De fato, dias antes de aquela decisão vir a público, o Papa João Paulo reuniu-se
em 24 de janeiro de 1997 com um grupo de catequistas do NC que acabava de
voltar de um encontro mundial no monte Tabor, onde o movimento espera
construir um centro permanente. Ele anunciou que o encontro dos movimentos
teria lugar no dia 30 de maio do ano seguinte, e, significativamente, que o NC
estava a ponto de ter seus estatutos oficialmente aprovados pelo Vaticano. Isto
preveniria qualquer outro bispo local de seguir o exemplo do bispo Alexander. A
decisão de pedir o reconhecimento oficial de Roma provocou um racha entre
Kiko Arguello, que estava ansioso para regularizar a posição do movimento, e
Carmen Hernandez, que insistia no princípio de que o NC não é um movimento
nem uma organização. Em meados de 1998, um primeiro rascunho dos estatutos
foi submetido à Cúria Romana, mas foi rejeitado porque alegou-se que na Igreja
Católica não existe um status único. O NC permanece o mais controvertido dos
novos movimentos e provavelmente continuará sendo.
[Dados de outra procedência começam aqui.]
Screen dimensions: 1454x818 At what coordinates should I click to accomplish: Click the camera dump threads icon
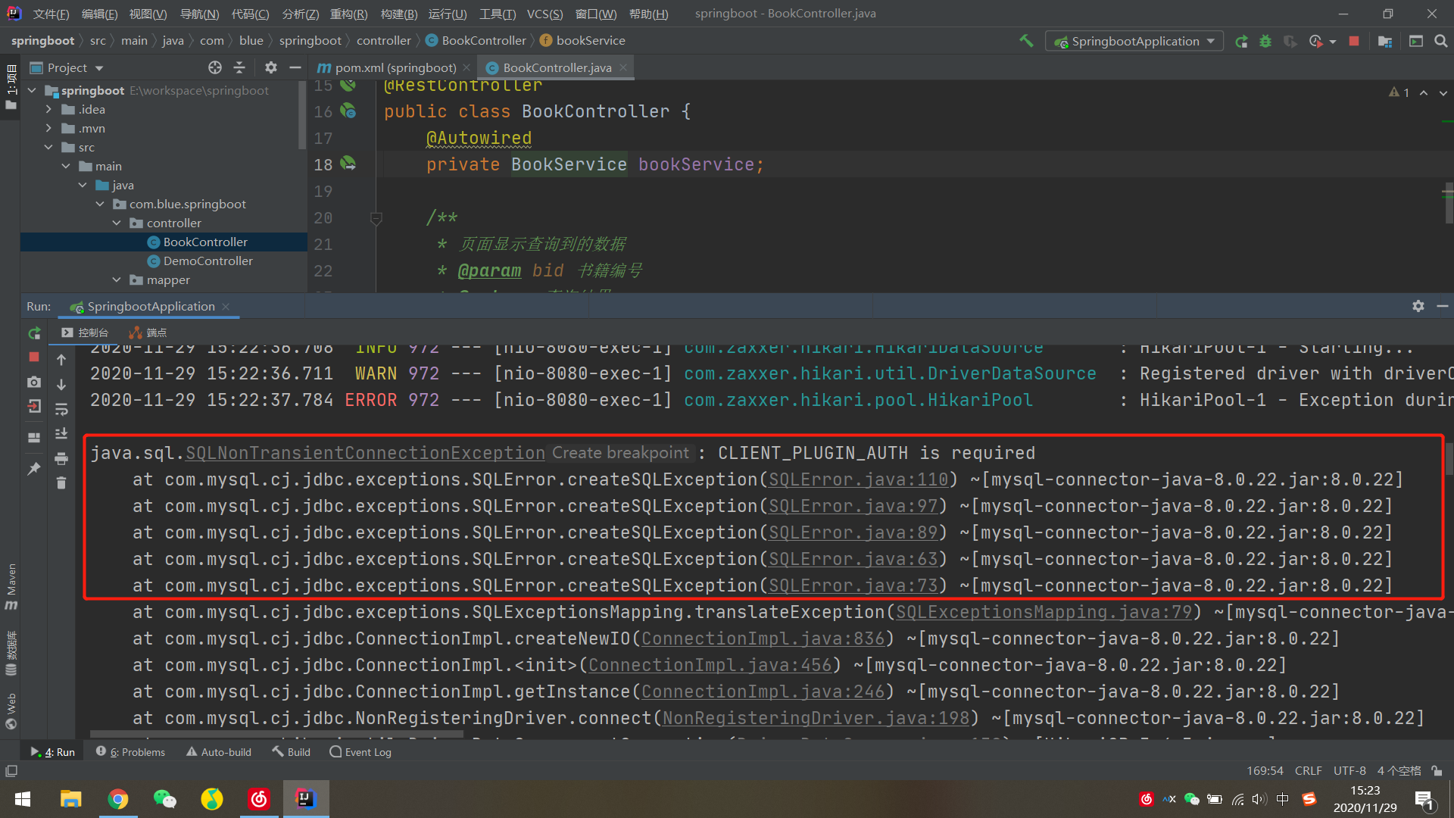pos(34,382)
Em sua resenha sobre a edição orignal do livro A Armada do Papa, no Journal of
Contemporary Religion, citado anteriormente, a jornalista membro do Focolare
Fiona Bowie objetou que "a intenção de Urquhart é expor, e não reformar". Ela
está absolutamente certa. Eu fiquei comovido pelo fato de o livro ter sido levado
muito a sério pela imprensa católica liberal nos países em que apareceu, por
jornalistas bem-informados, capazes de avaliar as provas apresentadas. Durante
uma longa conversa, um eminente jornalista católico da Inglaterra perguntou-me
se gostaria de ver os movimentos reformados. "Não!", repliquei, e
acrescentando: "Eu gostaria de vê-los dissolvidos."
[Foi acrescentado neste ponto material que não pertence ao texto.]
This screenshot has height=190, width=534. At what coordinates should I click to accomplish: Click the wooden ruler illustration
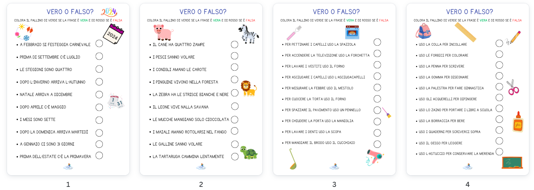[x=466, y=32]
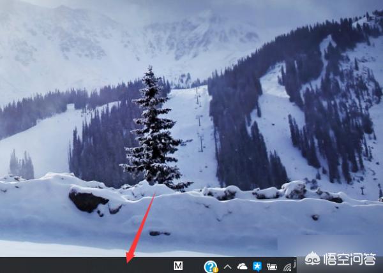Open the battery power status icon
This screenshot has height=273, width=383.
[x=272, y=266]
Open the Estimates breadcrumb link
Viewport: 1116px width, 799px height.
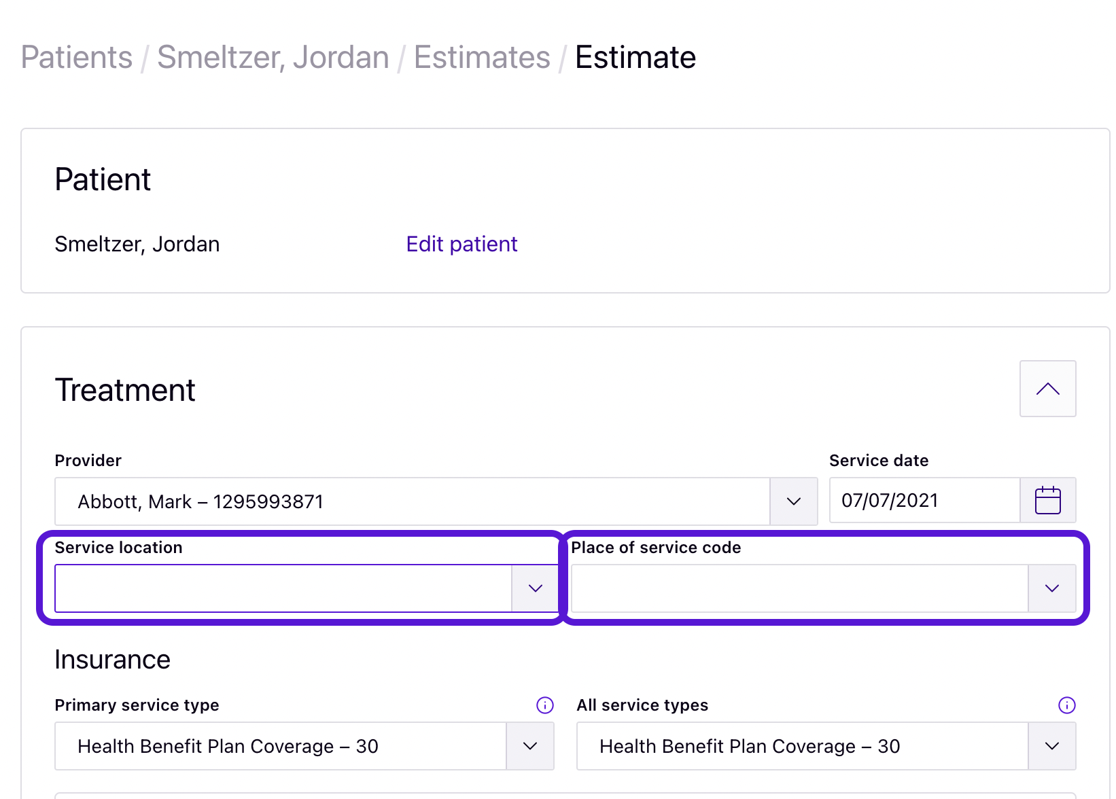[482, 57]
Claro que as chances de isto acontecer são muito pequenas. O momentum por
detrás deles alcançou uma dimensão tal que, de um modo ou outro, eles não
apenas devem continuar, como continuarão a crescer em ritmo alarmante. Eles e
o Vaticano sustentarão seu uso relações públicas de primeira classe, mostrando-
se sob a melhor luz possível. As reações às primeiras edições de A Armada do
Papa convenceram-me de que o outro lado da história é muito mais escuro e
maior do que até mesmo eu poderia imaginar. Minha tarefa, como a tarefa de
qualquer crítico, será a de expor os aspectos que o movimento prefere manter
escondidos. Em contraste com o ethos secreto e manipulador destas
organizações, nós vivemos em um mundo no qual a liberdade de informação é
louvada como o mais importante dos direitos humanos. Os alvos potenciais dos
movimentos — que são muitos de nós — têm direito a ver o quadro completo.